The chief budget writer for the South Carolina House of Representatives plans to introduce a bill next year that would help those farmers who lost most of their crops during October’s historic flooding.
Ways and Means Committee Chairman Brian White, R-Anderson, announced Tuesday he plans to propose legislation that would compensate those farmers whose crop insurance was not enough to cover their storm losses. The state Department of Agriculture has previously estimated at least a $375 million impact in lost or damaged crops.
“We hand out hundreds of millions of dollars every year to other industries as incentives,” White told South Carolina Radio Network. “And we don’t help our farmers in a time of a natural disaster that’s never occurred like this in the state before? They’re absolutely devastated. I don’t understand why we’re not doing it.”
Congress last week voted to split up to $130 million in U.S. Department of Agriculture grants between South Carolina and other states hit by natural disasters. State Agriculture Commissioner Hugh Weathers told South Carolina Radio Network his office wants to request around $60 million of the pot. Weathers has sided with the South Carolina Farm Bureau in requesting the money, arguing that small farmers lost their ability to finance future plantings.
However, Gov.
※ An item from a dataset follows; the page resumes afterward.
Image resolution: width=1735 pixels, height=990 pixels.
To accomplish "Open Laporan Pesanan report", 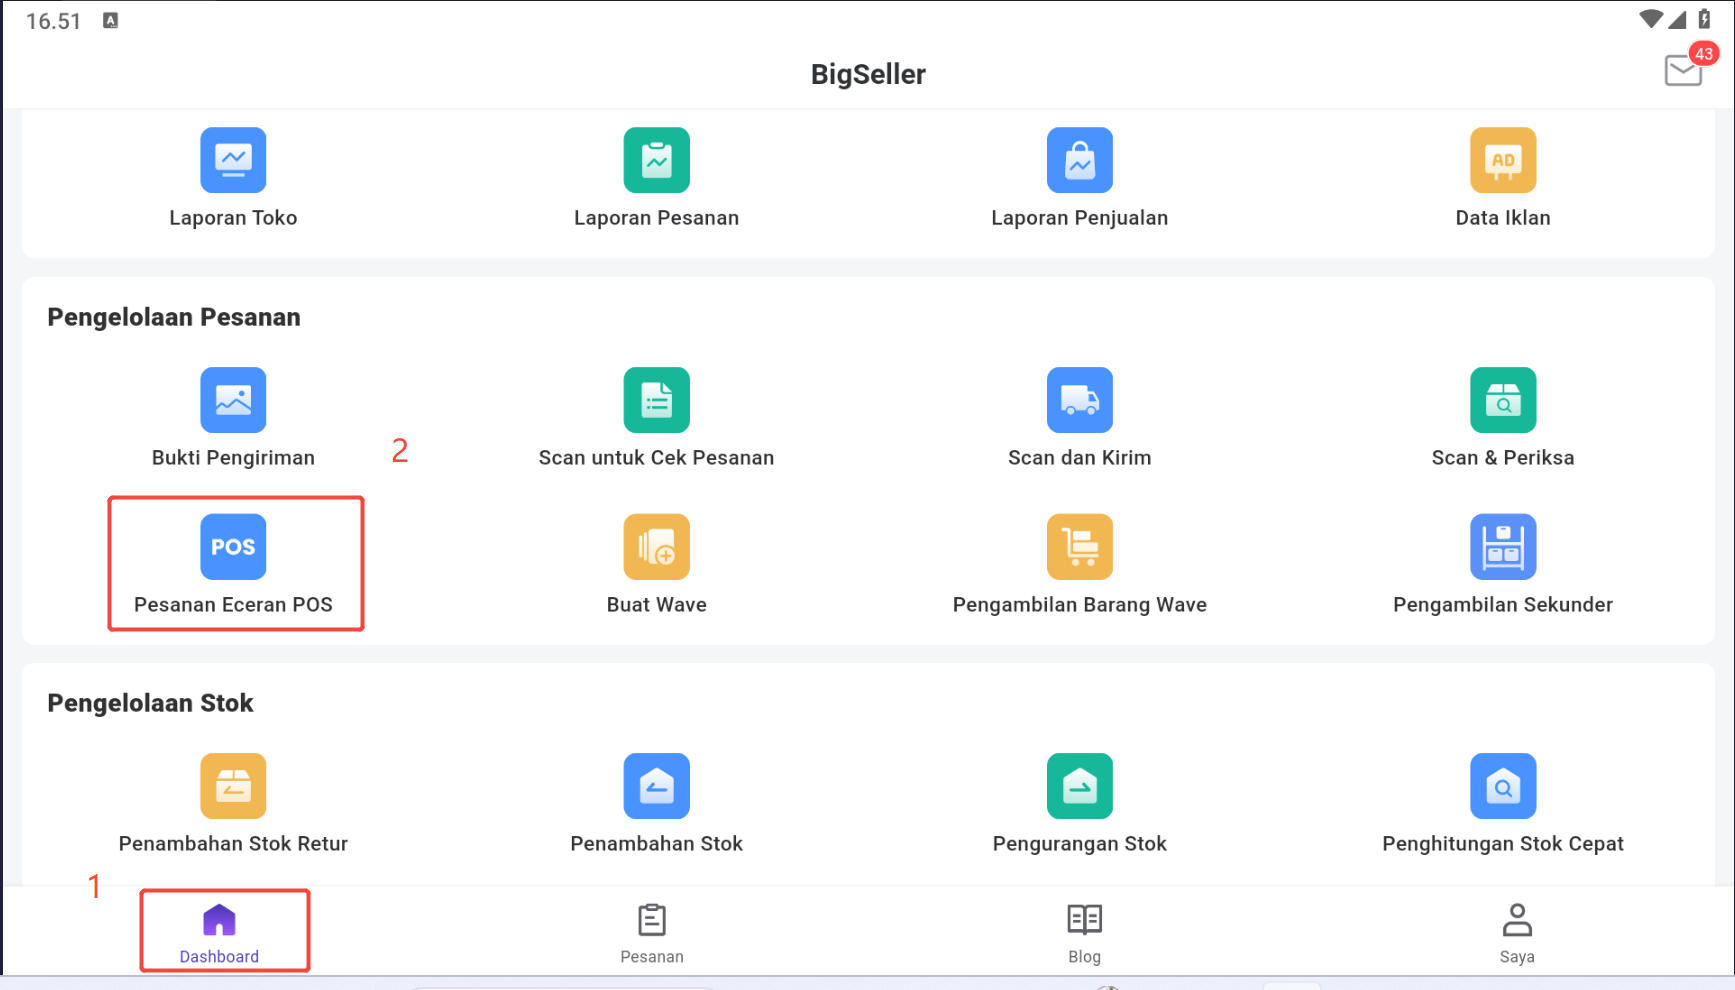I will click(656, 160).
Nikki Haley has previously indicated she will not seek cash payments for underinsured farmers, considering it a bailout for bad business decisions.
“What the Farm Bureau has asked for is direct cash payments from the federal government to farmers who chose to be under-insured, something that no other industry in the state is asking for or will be receiving,” Haley’s spokeswoman Chaney Adams said in an email earlier this month. The Governor’s Office has not commented since the bill passed last week.
But White disagreed, saying crop insurance only covers a lesser market value of crops that were destroyed. “The farmers are out there in No Man’s Land,” he said. “They didn’t ask for the floods.”
The bill does not state how much money is needed or where funds could be found, but White said the situation is still fluid. He said South Carolina has some contingency funds it could use, if lawmakers approve.